**** Vorliegender Text ****

Zuerst haben wir alle zusammen die Messe gefeiert, in dem Häuschen, das zum Proyecto Don Bosco gehört. Da hat es mich erstmal schockiert, wie viele Kinder des Projekts schon verstorben sind, teilweise waren sie nur 5 Jahre alt. Auch wenn ich erst jung bin und hoffentlich noch viele Jahre zu leben habe, hat mich das erstmal viel mehr die 18 Jahre wertschätzen lassen, die ich schon hier auf der Erde verbringen durfte und mir auch ins Bewusstsein gerufen, dass man nie weiß, wann das Leben hier für einen endet. Wir müssen echt alle für jeden Tag, den wir leben dürfen, dankbar sein und das Beste aus diesem Leben machen!

**** Erfasste Daten ****

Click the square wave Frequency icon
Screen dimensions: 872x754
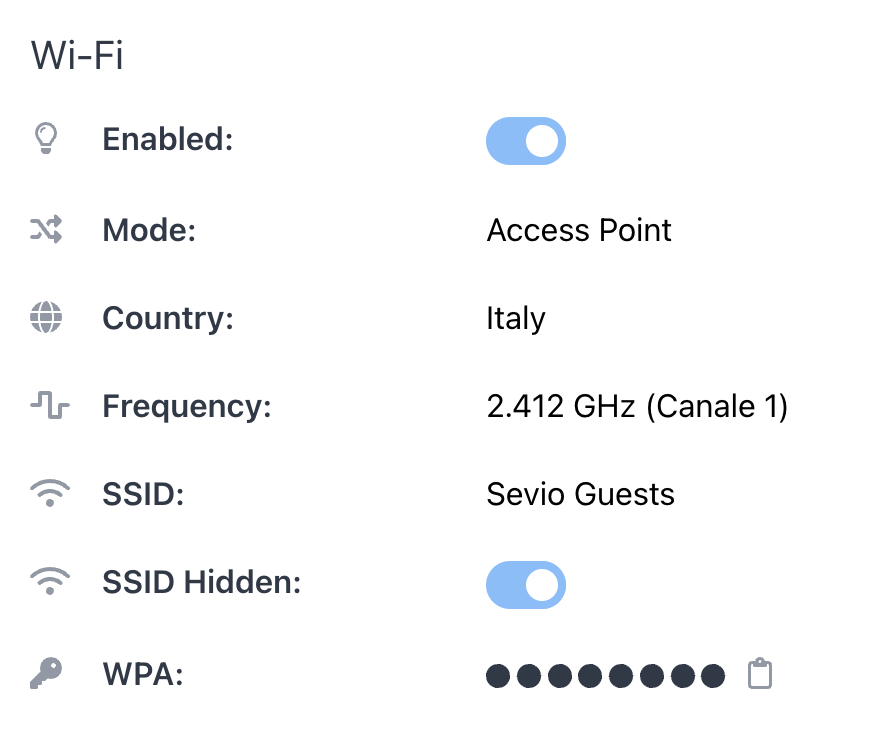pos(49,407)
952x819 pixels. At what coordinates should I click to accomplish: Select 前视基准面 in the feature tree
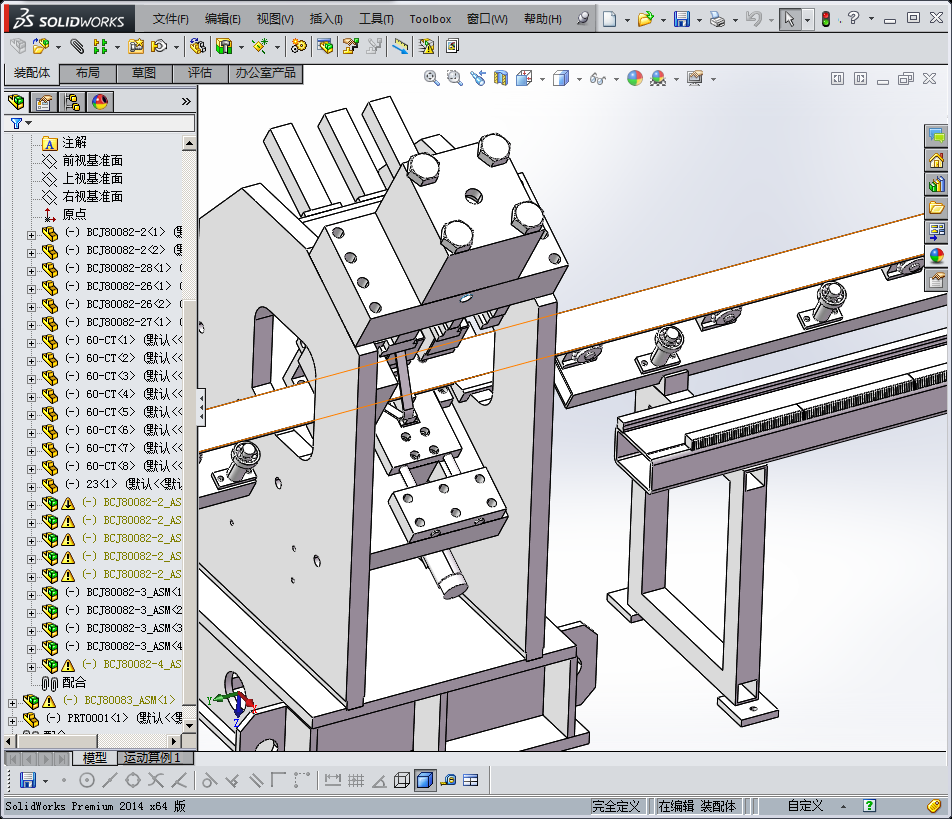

****

§ **Aufgabenstellung**:
Gib aus dem Text über die Messe im Proyecto Don Bosco die Stelle zwischen „Zuerst haben wir“ und „diesem Leben machen!“ wortgetreu wieder, beide Grenzen eingeschlossen.

§ **Lösung**:
Zuerst haben wir alle zusammen die Messe gefeiert, in dem Häuschen, das zum Proyecto Don Bosco gehört. Da hat es mich erstmal schockiert, wie viele Kinder des Projekts schon verstorben sind, teilweise waren sie nur 5 Jahre alt. Auch wenn ich erst jung bin und hoffentlich noch viele Jahre zu leben habe, hat mich das erstmal viel mehr die 18 Jahre wertschätzen lassen, die ich schon hier auf der Erde verbringen durfte und mir auch ins Bewusstsein gerufen, dass man nie weiß, wann das Leben hier für einen endet. Wir müssen echt alle für jeden Tag, den wir leben dürfen, dankbar sein und das Beste aus diesem Leben machen!